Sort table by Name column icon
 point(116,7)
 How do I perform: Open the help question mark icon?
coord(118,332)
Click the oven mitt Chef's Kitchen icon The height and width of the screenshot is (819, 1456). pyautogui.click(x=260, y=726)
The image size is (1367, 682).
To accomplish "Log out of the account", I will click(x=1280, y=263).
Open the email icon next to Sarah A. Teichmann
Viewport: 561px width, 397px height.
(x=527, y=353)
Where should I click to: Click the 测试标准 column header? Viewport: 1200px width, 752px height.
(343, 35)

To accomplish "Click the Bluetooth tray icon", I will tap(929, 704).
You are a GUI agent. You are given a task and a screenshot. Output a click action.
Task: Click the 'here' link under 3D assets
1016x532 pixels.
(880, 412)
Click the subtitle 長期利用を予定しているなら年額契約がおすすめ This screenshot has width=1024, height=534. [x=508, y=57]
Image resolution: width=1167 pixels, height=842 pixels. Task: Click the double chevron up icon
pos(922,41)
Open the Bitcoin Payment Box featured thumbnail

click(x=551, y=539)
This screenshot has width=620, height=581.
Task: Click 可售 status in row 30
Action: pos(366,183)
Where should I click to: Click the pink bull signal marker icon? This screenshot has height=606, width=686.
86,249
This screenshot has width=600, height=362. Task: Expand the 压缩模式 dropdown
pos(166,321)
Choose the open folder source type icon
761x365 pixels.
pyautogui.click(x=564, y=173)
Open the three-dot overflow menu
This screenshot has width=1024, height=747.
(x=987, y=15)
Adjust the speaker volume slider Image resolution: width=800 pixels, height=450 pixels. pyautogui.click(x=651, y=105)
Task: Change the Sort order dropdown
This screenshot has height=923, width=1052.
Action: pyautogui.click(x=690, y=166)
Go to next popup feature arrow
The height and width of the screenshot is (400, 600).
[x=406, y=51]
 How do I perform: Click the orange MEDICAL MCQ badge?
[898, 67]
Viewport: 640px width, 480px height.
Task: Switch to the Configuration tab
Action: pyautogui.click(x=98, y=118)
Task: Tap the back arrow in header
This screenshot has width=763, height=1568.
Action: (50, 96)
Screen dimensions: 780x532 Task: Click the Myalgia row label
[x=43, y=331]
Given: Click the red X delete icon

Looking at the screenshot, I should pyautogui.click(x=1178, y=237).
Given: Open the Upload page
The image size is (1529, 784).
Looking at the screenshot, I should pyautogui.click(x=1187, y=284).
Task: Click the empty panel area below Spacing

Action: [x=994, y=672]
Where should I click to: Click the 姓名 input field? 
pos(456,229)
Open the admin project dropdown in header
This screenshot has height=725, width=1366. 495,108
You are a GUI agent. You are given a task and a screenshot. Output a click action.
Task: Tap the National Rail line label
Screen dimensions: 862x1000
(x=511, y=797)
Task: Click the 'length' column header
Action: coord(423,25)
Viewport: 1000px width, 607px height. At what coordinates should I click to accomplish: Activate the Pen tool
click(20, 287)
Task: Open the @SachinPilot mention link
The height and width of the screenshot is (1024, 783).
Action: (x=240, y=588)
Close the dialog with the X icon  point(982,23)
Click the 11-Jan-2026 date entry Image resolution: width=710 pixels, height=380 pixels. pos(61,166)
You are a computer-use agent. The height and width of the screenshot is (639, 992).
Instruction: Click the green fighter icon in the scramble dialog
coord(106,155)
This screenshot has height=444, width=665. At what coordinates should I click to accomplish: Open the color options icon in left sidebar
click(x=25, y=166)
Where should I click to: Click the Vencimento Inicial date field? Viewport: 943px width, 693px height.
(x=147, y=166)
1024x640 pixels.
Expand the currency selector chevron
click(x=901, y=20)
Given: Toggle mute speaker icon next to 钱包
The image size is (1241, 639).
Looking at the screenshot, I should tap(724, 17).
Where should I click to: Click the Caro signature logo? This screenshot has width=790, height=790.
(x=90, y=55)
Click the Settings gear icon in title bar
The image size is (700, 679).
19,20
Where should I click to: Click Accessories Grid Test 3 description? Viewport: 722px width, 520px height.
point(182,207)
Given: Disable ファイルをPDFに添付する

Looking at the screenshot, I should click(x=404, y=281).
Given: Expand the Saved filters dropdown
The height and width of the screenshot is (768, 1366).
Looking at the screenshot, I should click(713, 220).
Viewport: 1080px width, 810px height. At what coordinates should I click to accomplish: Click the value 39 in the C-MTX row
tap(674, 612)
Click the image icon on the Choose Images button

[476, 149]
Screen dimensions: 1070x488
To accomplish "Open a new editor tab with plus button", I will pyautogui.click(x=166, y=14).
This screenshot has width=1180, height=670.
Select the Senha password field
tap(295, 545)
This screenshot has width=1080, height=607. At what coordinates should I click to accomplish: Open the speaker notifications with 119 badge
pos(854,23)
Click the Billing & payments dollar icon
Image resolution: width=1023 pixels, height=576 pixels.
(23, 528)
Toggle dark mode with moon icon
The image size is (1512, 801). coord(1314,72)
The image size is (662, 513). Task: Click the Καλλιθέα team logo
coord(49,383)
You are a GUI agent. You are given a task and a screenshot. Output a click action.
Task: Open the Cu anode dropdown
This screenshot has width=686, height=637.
---*---
**EXERCISE INSTRUCTIONS**
The records above are to be set down again exactly as written.

**EXERCISE ANSWER**
Sort table by Name column icon
 point(116,7)
 How do I perform: Open the help question mark icon?
coord(118,332)
Click the oven mitt Chef's Kitchen icon The height and width of the screenshot is (819, 1456). pyautogui.click(x=260, y=726)
The image size is (1367, 682).
To accomplish "Log out of the account", I will click(x=1280, y=263).
Open the email icon next to Sarah A. Teichmann
Viewport: 561px width, 397px height.
(x=527, y=353)
Where should I click to: Click the 测试标准 column header? Viewport: 1200px width, 752px height.
(343, 35)

To accomplish "Click the Bluetooth tray icon", I will tap(929, 704).
You are a GUI agent. You are given a task and a screenshot. Output a click action.
Task: Click the 'here' link under 3D assets
1016x532 pixels.
(880, 412)
Click the subtitle 長期利用を予定しているなら年額契約がおすすめ This screenshot has width=1024, height=534. [x=508, y=57]
Image resolution: width=1167 pixels, height=842 pixels. Task: Click the double chevron up icon
pos(922,41)
Open the Bitcoin Payment Box featured thumbnail

click(x=551, y=539)
This screenshot has width=620, height=581.
Task: Click 可售 status in row 30
Action: pos(366,183)
Where should I click to: Click the pink bull signal marker icon? This screenshot has height=606, width=686.
86,249
This screenshot has width=600, height=362. Task: Expand the 压缩模式 dropdown
pos(166,321)
Choose the open folder source type icon
761x365 pixels.
pyautogui.click(x=564, y=173)
Open the three-dot overflow menu
This screenshot has width=1024, height=747.
(x=987, y=15)
Adjust the speaker volume slider Image resolution: width=800 pixels, height=450 pixels. pyautogui.click(x=651, y=105)
Task: Change the Sort order dropdown
This screenshot has height=923, width=1052.
Action: pyautogui.click(x=690, y=166)
Go to next popup feature arrow
The height and width of the screenshot is (400, 600).
[x=406, y=51]
 How do I perform: Click the orange MEDICAL MCQ badge?
[898, 67]
Viewport: 640px width, 480px height.
Task: Switch to the Configuration tab
Action: pyautogui.click(x=98, y=118)
Task: Tap the back arrow in header
This screenshot has width=763, height=1568.
Action: (50, 96)
Screen dimensions: 780x532 Task: Click the Myalgia row label
[x=43, y=331]
Given: Click the red X delete icon

Looking at the screenshot, I should pyautogui.click(x=1178, y=237).
Given: Open the Upload page
The image size is (1529, 784).
Looking at the screenshot, I should pyautogui.click(x=1187, y=284).
Task: Click the empty panel area below Spacing

Action: [x=994, y=672]
Where should I click to: Click the 姓名 input field? 
pos(456,229)
Open the admin project dropdown in header
This screenshot has height=725, width=1366. 495,108
You are a GUI agent. You are given a task and a screenshot. Output a click action.
Task: Tap the National Rail line label
Screen dimensions: 862x1000
(x=511, y=797)
Task: Click the 'length' column header
Action: coord(423,25)
Viewport: 1000px width, 607px height. At what coordinates should I click to accomplish: Activate the Pen tool
click(20, 287)
Task: Open the @SachinPilot mention link
The height and width of the screenshot is (1024, 783).
Action: (x=240, y=588)
Close the dialog with the X icon  point(982,23)
Click the 11-Jan-2026 date entry Image resolution: width=710 pixels, height=380 pixels. pos(61,166)
You are a computer-use agent. The height and width of the screenshot is (639, 992).
Instruction: Click the green fighter icon in the scramble dialog
coord(106,155)
This screenshot has height=444, width=665. At what coordinates should I click to accomplish: Open the color options icon in left sidebar
click(x=25, y=166)
Where should I click to: Click the Vencimento Inicial date field? Viewport: 943px width, 693px height.
(x=147, y=166)
1024x640 pixels.
Expand the currency selector chevron
click(x=901, y=20)
Given: Toggle mute speaker icon next to 钱包
The image size is (1241, 639).
Looking at the screenshot, I should tap(724, 17).
Where should I click to: Click the Caro signature logo? This screenshot has width=790, height=790.
(x=90, y=55)
Click the Settings gear icon in title bar
The image size is (700, 679).
19,20
Where should I click to: Click Accessories Grid Test 3 description? Viewport: 722px width, 520px height.
point(182,207)
Given: Disable ファイルをPDFに添付する

Looking at the screenshot, I should click(x=404, y=281).
Given: Expand the Saved filters dropdown
The height and width of the screenshot is (768, 1366).
Looking at the screenshot, I should click(713, 220).
Viewport: 1080px width, 810px height. At what coordinates should I click to accomplish: Click the value 39 in the C-MTX row
tap(674, 612)
Click the image icon on the Choose Images button

[476, 149]
Screen dimensions: 1070x488
To accomplish "Open a new editor tab with plus button", I will pyautogui.click(x=166, y=14).
This screenshot has width=1180, height=670.
Select the Senha password field
tap(295, 545)
This screenshot has width=1080, height=607. At what coordinates should I click to accomplish: Open the speaker notifications with 119 badge
pos(854,23)
Click the Billing & payments dollar icon
Image resolution: width=1023 pixels, height=576 pixels.
(23, 528)
Toggle dark mode with moon icon
The image size is (1512, 801). coord(1314,72)
The image size is (662, 513). Task: Click the Καλλιθέα team logo
coord(49,383)
You are a GUI agent. You are given a task and a screenshot. Output a click action.
Task: Open the Cu anode dropdown
This screenshot has width=686, height=637.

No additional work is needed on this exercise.